Daftar Tugas ::
(a) Tulis kembali bagian teks tentang RUU TNI antara "Demikian juga penempatan" dan "era Reformasi 1998.", inklusif, dengan mengganti "Mahkamah Agung" menjadi "MA".
(b) Jawab pertanyaan berikut berdasarkan teks tentang RUU TNI:
(i) Bidang apa saja yang disebut membutuhkan keterampilan dan pemikiran seorang perwira aktif TNI?
(ii) Sejak kapan praktik "Dwi-Fungsi ABRI" disebut telah dikubur?
(iii) Kepada siapa protes dapat diajukan bila tidak sepakat dengan mekanisme pembahasan suatu RUU?
(c) Ringkas teks tentang RUU TNI dalam dua kalimat.

Teks untuk Analisis ::
Pangkalpinang (ANTARA) - Saya berpendapat bahwa berlebihan kritik terhadap pengaturan peran TNI dalam RUU TNI. Kritik itu sudah tidak rasional. Padahal pengaturan peran TNI dalam RUU itu proporsional terbatas pada bidang-bidang yang membutuhkan ketrampilan dan pemikiran dari seorang perwira aktif TNI seperti untuk bidang penanggulangan bencana, intelijen, keamanan laut, dan penanggulangan masalah terorisme dan narkotika.
Demikian juga penempatan perwira aktif berlatar belakang ahli hukum pidana militer di Kejaksaan Agung dan di Mahkamah Agung, yang telah lama hadir di lembaga peradilan tertinggi itu.
Para pengkritik RUU TNI ini seperti belum memahami materi Revisi UU, atau mengkritik karena ketakutan berlebihan atau paranoid atas kembalinya praktik "Dwi-Fungsi ABRI" yang telah dikubur sejak era Reformasi 1998.
Saya juga mengkritik "tindakan nyelonong masuk bikin gaduh oleh para aktivis anti-RUU TNI ke dalam ruang rapat pembahasan RUU TNI beberapa waktu di sebuah hotel".
Tindakan aktivis itu tidak sopan dan tidak beretika serta dapat dikategorikan "contempt of parliament, atau menghina parlemen".
Bila tidak sepakat dengan mekanisme pembahasan suatu RUU, dapat saja mengajukan protes ke Pimpinan DPR RI, bukan melakukan tindakan "contemp of parliamen".
Oleh karena itu, para pelaku pendobrak ruang rapat pembahasan RUU TNI bisa diproses hukum.

Entri Tersimpan ::
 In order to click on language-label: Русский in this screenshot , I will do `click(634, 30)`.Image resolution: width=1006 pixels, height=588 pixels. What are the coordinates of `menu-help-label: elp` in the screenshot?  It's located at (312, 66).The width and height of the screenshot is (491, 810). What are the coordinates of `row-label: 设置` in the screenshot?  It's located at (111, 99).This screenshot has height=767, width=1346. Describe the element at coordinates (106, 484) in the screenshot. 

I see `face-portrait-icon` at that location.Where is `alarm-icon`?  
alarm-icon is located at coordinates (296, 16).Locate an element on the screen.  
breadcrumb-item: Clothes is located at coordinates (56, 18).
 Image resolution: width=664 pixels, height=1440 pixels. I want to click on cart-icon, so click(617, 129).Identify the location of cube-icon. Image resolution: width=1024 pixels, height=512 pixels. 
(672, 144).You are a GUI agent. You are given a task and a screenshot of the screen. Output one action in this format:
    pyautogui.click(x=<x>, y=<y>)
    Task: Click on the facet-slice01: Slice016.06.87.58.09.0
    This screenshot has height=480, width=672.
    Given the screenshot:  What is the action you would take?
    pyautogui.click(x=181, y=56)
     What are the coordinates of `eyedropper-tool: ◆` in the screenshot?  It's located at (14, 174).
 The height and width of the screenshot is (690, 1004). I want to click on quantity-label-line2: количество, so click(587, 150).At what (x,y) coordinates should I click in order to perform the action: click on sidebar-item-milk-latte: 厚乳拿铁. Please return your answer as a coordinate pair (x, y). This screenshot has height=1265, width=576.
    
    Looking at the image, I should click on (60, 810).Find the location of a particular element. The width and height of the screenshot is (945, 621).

Jawaban Latihan ::
(a)
Demikian juga penempatan perwira aktif berlatar belakang ahli hukum pidana militer di Kejaksaan Agung dan di MA, yang telah lama hadir di lembaga peradilan tertinggi itu.
Para pengkritik RUU TNI ini seperti belum memahami materi Revisi UU, atau mengkritik karena ketakutan berlebihan atau paranoid atas kembalinya praktik "Dwi-Fungsi ABRI" yang telah dikubur sejak era Reformasi 1998.

(b)
(i) Penanggulangan bencana, intelijen, keamanan laut, serta penanggulangan masalah terorisme dan narkotika.
(ii) Sejak era Reformasi 1998.
(iii) Kepada Pimpinan DPR RI.

(c) Penulis menilai kritik terhadap pengaturan peran TNI dalam RUU TNI berlebihan dan tidak rasional karena pengaturan itu terbatas pada bidang yang membutuhkan keterampilan perwira aktif, sementara para pengkritik dianggap belum memahami materi revisi atau takut berlebihan akan kembalinya praktik "Dwi-Fungsi ABRI". Penulis juga mengkritik aktivis yang masuk ke ruang rapat pembahasan RUU TNI sebagai tindakan tidak sopan yang dapat dikategorikan menghina parlemen dan bisa diproses hukum.